Human rights violations are not just a Second or Third World affair. That, briefly put, is the message that will be beamed across America this month when the POV (Point of View) documentary series returns to public television.
The series opens with Through the Wire, a frightening look at a high-security mind-control unit for female political prisoners located in the federal correctional facility at Lexington, Kentucky. Produced and directed by Nina Rosenblum, and narrated by movie star Susan Sarandon, Through the Wire documents a genuine "it can happen here" horror story.
The Lexington High Security Unit (HSU) was opened in 1986 to hold prisoners sent there at the unilateral discretion of the director of the federal prison system. As the Lexington warden confirms to Rosenblum on camera, the HSU is not a punitive unit. For more than a year and a half in the late 1980s, the Lexington HSU was home to three women serving long federal sentences for politically motivated crimes.

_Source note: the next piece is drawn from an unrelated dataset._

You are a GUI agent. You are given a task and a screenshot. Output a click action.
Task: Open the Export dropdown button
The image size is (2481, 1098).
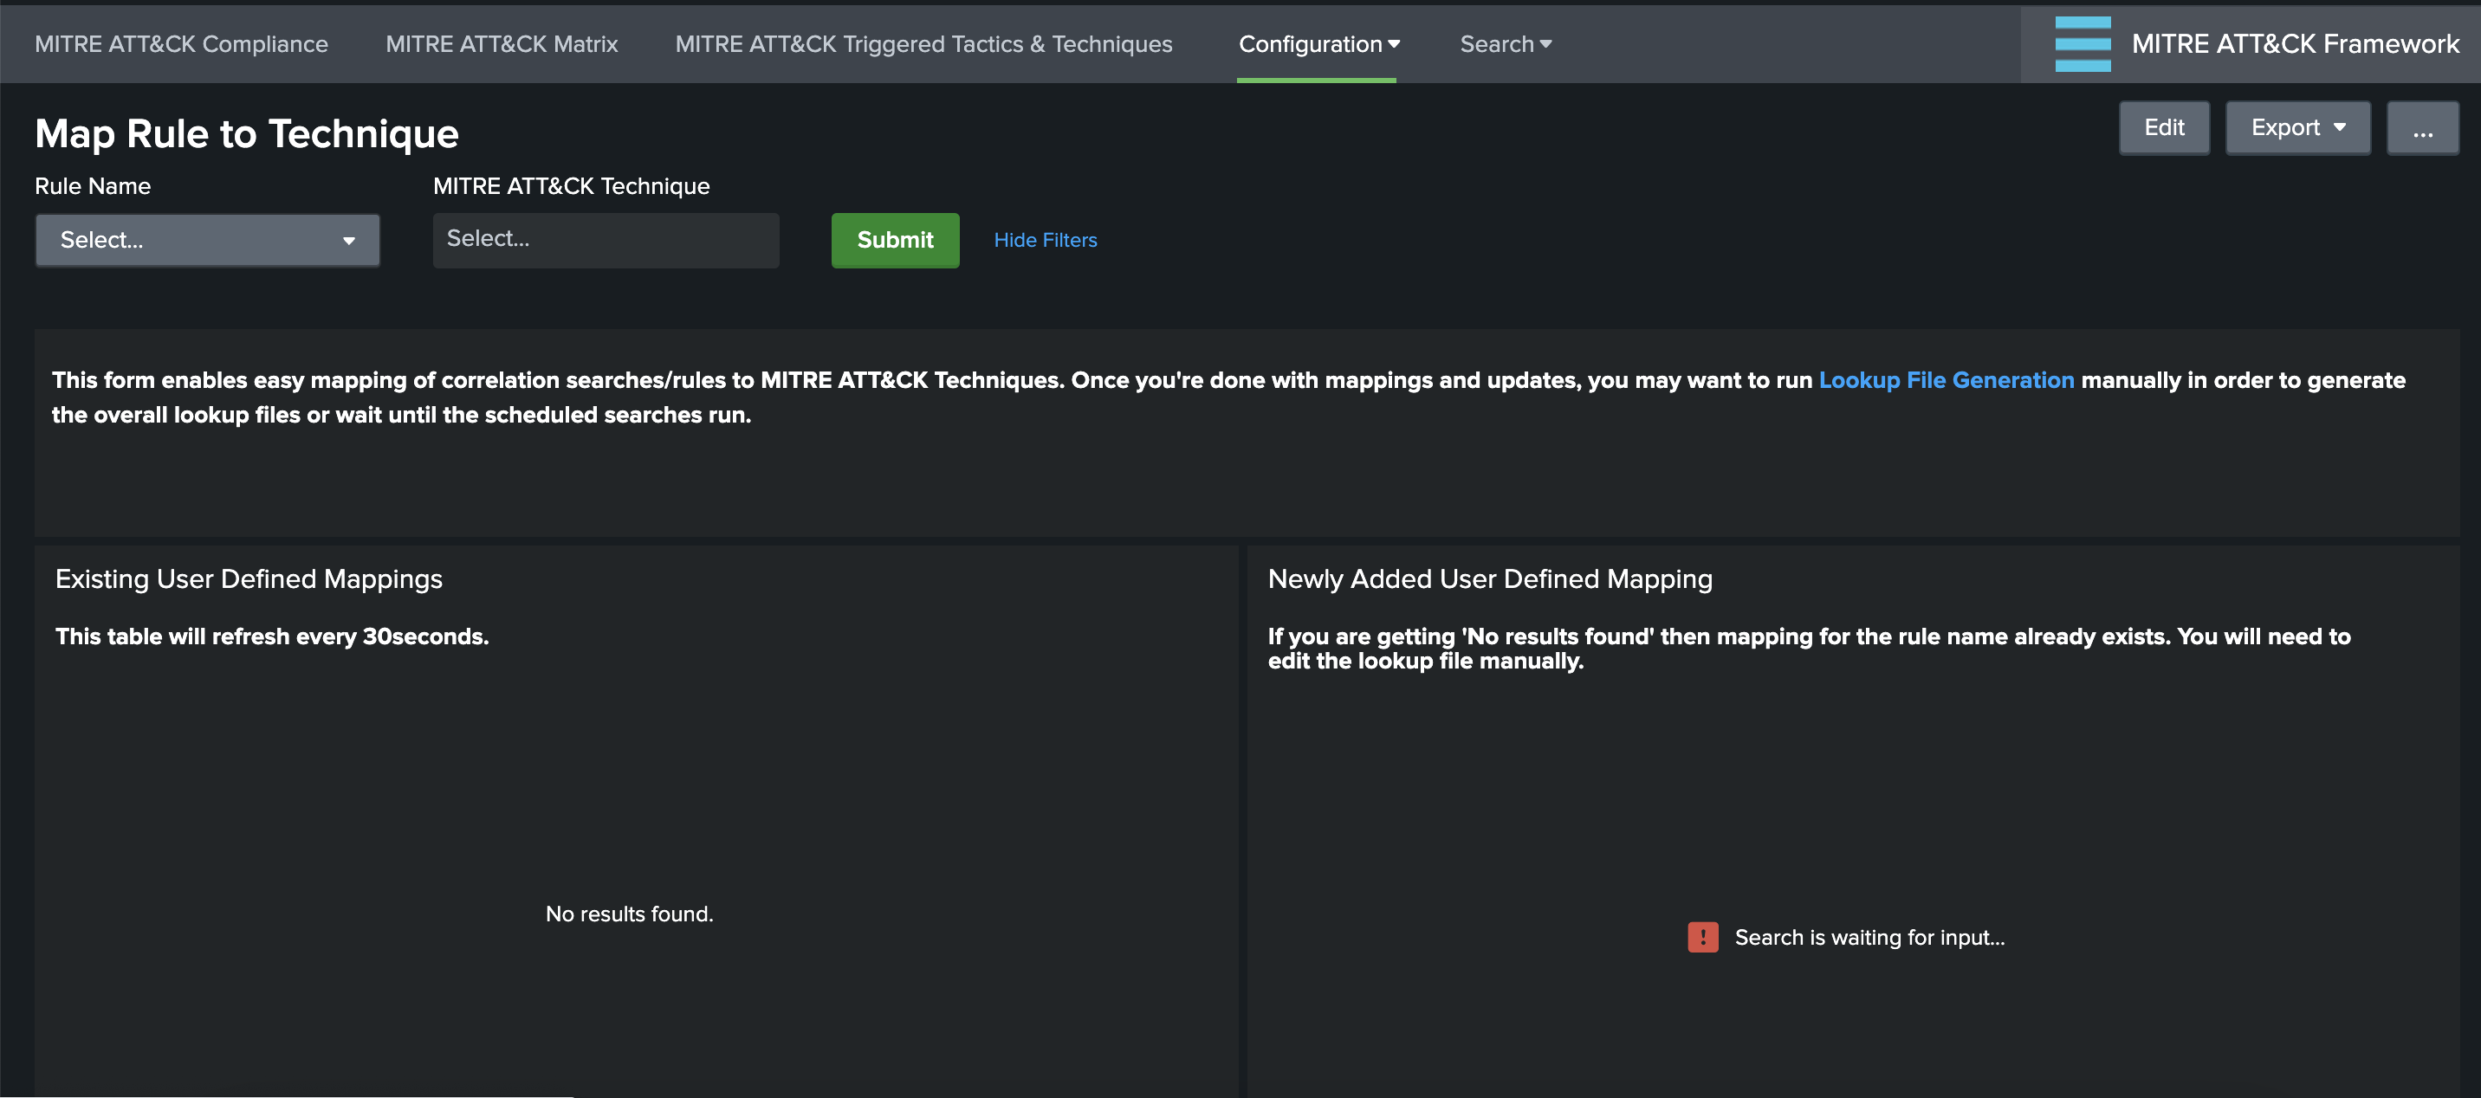[2296, 128]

The three women were held in underground isolation cells that are painted all-white, are kept constantly lit by bright-white fluorescent lighting, and are under constant video surveillance. They were sometimes awakened every hour or two during the "night." They were allowed out of the cells for only one hour per day and only one visitor per month. They were subjected to strip searches which amounted to sexual assault by another name.
None of the women on the HSU had had any disciplinary problems in their previous places of incarceration. One of the women, Alejandrina Torres, was a fighter in the Puerto Rican independence movement. The others, Susan Rosenberg and Sylvia Baraldini, were members of a left-wing group engaged in "armed struggle" against U.S. racism and imperialism.